Each listener block in Vault's configuration file contains an address value on which Vault listens for requests. Similarly, each listener block can contain a cluster_address on which Vault listens for server-to-server cluster requests. If this value is not set, its IP address will be automatically set to same as the address value, and its port will be automatically set to the same as the address value plus one (so by default, port 8201).

Note that only active nodes have active listeners. When a node becomes active it will start cluster listeners, and when it becomes standby it will stop them.

»Per-Node Cluster Address

Similar to the api_addr, cluster_addr is the value that each node, if active, should advertise to the standbys to use for server-to-server communications, and lives as a top-level value in the configuration file.
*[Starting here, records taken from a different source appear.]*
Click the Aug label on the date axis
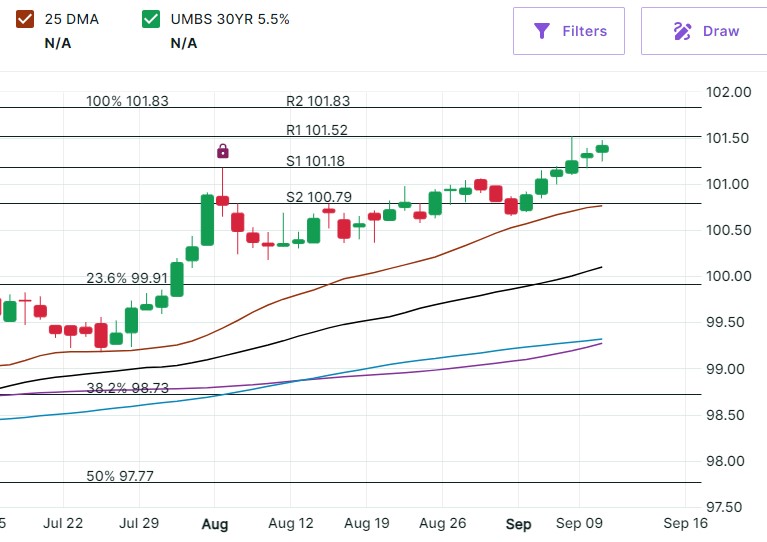Viewport: 767px width, 542px height. (215, 523)
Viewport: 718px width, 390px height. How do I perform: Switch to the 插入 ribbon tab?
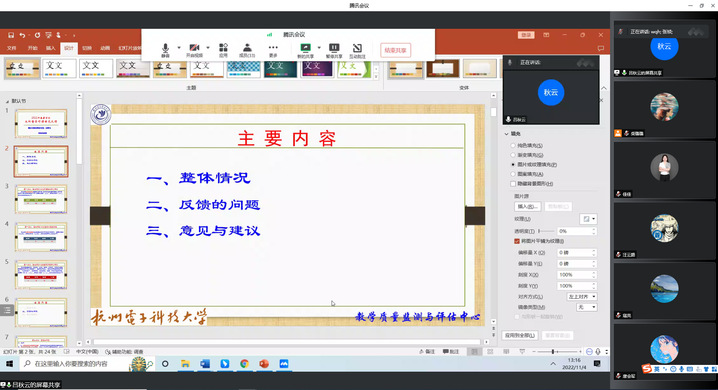tap(50, 48)
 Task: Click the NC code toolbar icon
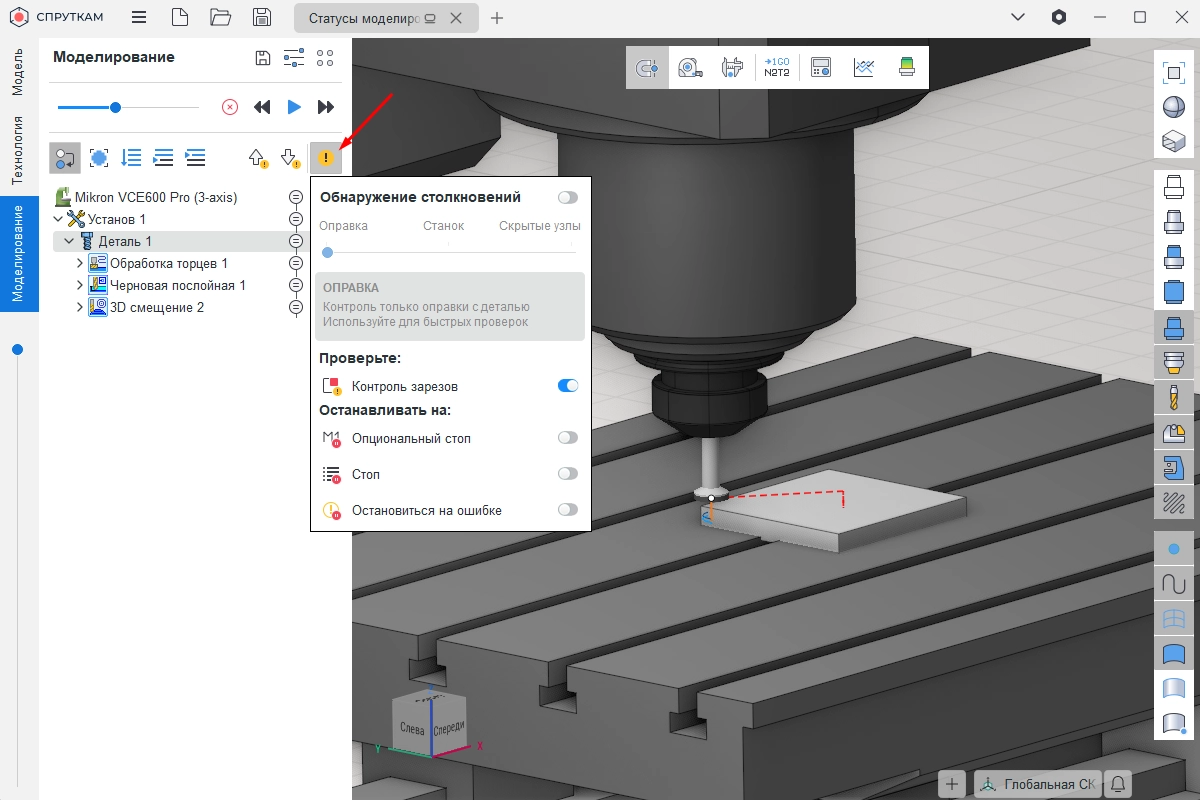[x=777, y=67]
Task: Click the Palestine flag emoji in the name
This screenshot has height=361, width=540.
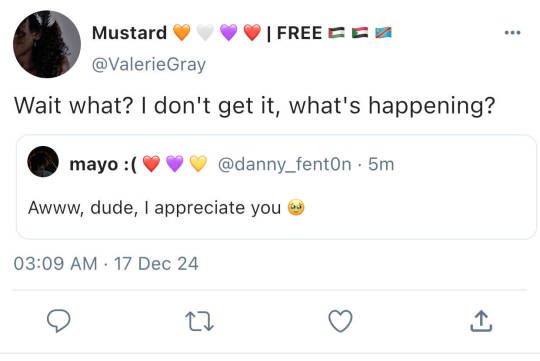Action: pyautogui.click(x=336, y=33)
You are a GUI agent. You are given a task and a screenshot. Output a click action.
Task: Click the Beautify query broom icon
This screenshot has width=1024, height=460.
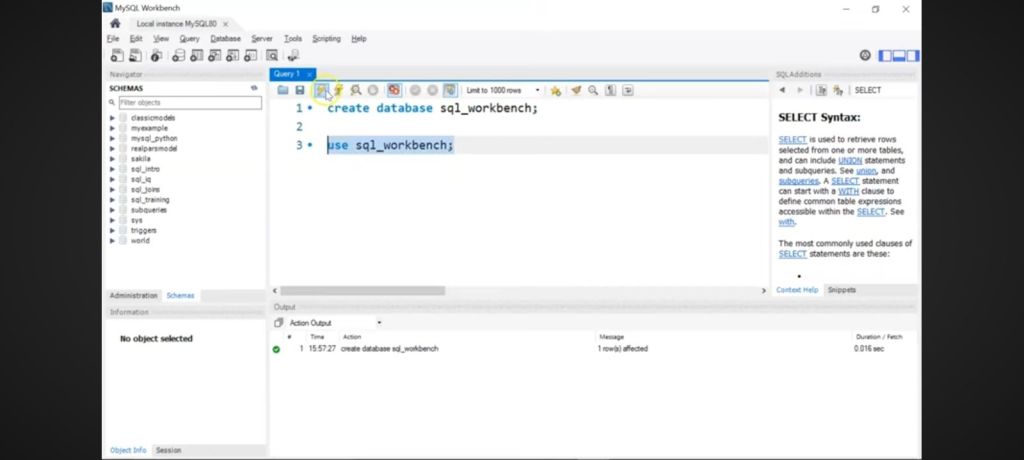click(575, 90)
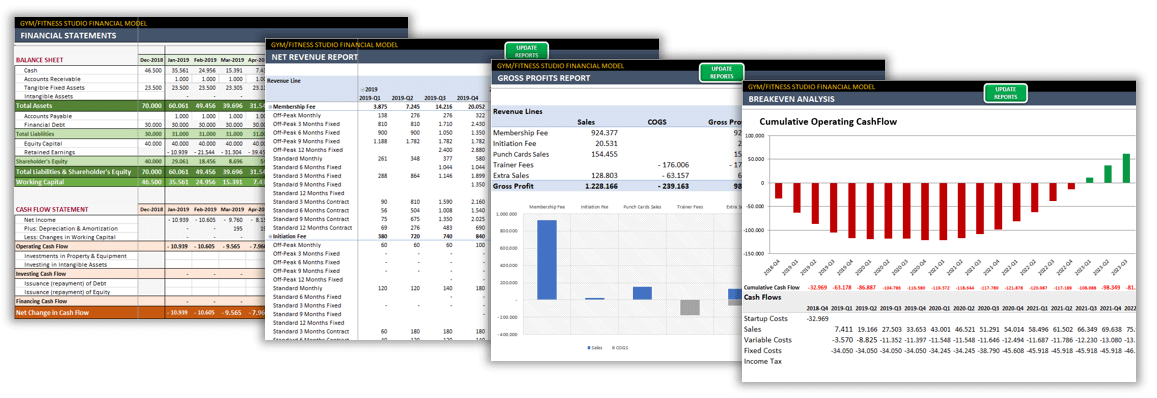Click Update Reports on Breakeven Analysis sheet

coord(1005,92)

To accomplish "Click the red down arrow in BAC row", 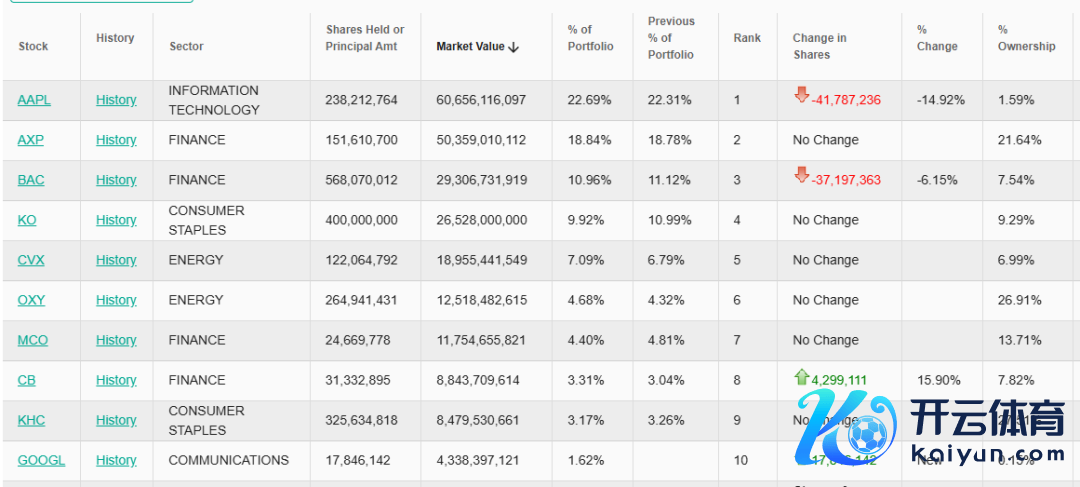I will pyautogui.click(x=801, y=176).
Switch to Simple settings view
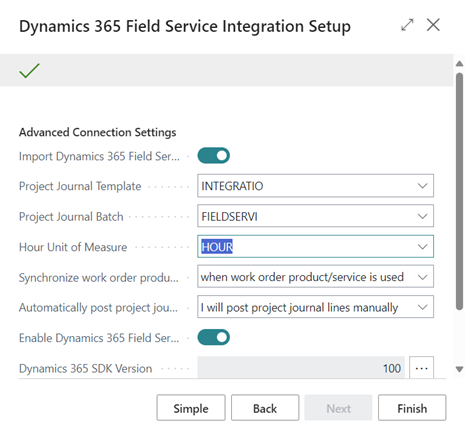465x440 pixels. [x=191, y=408]
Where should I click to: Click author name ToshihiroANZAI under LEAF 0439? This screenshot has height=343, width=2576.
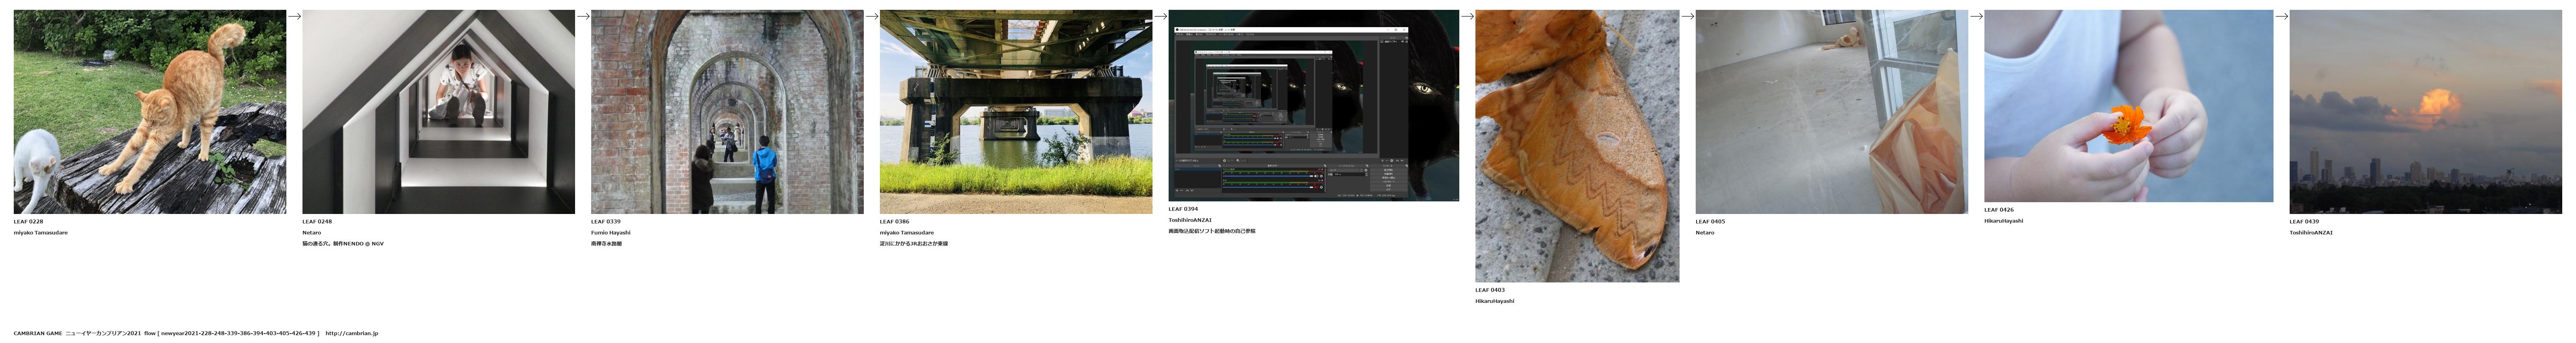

On each node, this should be set to a host name or IP address that a standby can use to reach one of that node's cluster_address values set in the listener blocks, including port. (Note that this will always be forced to https since only TLS connections are used between servers.)

This value can also be specified by the VAULT_CLUSTER_ADDR environment variable, which takes precedence.

»Storage Support

Currently there are several storage backends that support high availability mode, including Consul, ZooKeeper and etcd. These may change over time, and the configuration page should be referenced.

The Consul backend is the recommended HA backend, as it is used in production by HashiCorp and its customers with commercial support.

If you're interested in implementing another backend or adding HA support to another backend, we'd love your contributions. Adding HA support requires implementing the physical.HABackend interface for the storage backend.